Never miss a story

Get subscribed to our newsletter


×
Image source: www.headstuff.org

By Vikas Datta

If we compare poetry to a landscape, it would be one that is constantly but gradually evolving with its contours keeping on changing. Features that may have once loomed large may later be barely indistinguishable from the remaining terrain. Urdu poetry is one such relatable aspect.


In English poetry, there were times when Sir Philip Sidney, John Donne, Alexander Pope, Robert Southey, Christina Rosetti or Edna St Vincent Millay (and many others) were the best-known but now may only be known to a handful of connoisseurs, or dedicated literary scholars. Urdu was no different.

Mirza Asadullah Khan ‘Ghalib’ is today the most well-known Urdu poet, but in his own time, his contemporary Sheikh Ibrahim ‘Zauq’ was much more well-regarded and followed though now virtually eclipsed. There were scores of others, much feted in their times, but now banished to the boundless void of obscurity – though hopefully not gone so far as they can’t be brought back into current consciousness.

Like, perhaps, this representative from an illustrious cultural city, and credited with being among those who gave a new lease of life to the ghazal.

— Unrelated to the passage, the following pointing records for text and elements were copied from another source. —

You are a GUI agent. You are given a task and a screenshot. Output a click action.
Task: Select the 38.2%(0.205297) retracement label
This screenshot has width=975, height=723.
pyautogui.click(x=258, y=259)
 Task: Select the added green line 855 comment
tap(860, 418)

In his time, Mirza Muhammad Hadi ‘Aziz Lakhnavi’ (1882-1935) was esteemed highly by both peers like Maulana Abdul Kalam Azad, Allama Shibli Nomani, Abdul Halim ‘Sharar’, the incomparable biographer of Lucknow, Mirza Muhammad Hadi ‘Ruswa’ of “Umrao Jaan” fame and Allama Mohammad Iqbal and Akbar Hussein Rizvi ‘Akbar Allahabadi’ who even wrote couplets – in Persian – extolling his art. But now, few will recall his name.

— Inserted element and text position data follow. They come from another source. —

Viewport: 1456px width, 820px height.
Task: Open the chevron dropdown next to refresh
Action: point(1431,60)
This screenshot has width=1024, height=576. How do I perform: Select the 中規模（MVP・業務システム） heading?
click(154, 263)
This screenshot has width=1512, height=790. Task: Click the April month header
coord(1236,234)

As his sobriquet indicates, Aziz chose to be identified with the “Dabistan-e-Lakhnau” or the Lucknow School of Urdu poetry. It was however often criticised for its “shallowness”, “undue focus” on linguistic acrobatics and wordplay, expression of sentiments, like love, at a basic, profane level, and a certain coarseness but is this criticism justified?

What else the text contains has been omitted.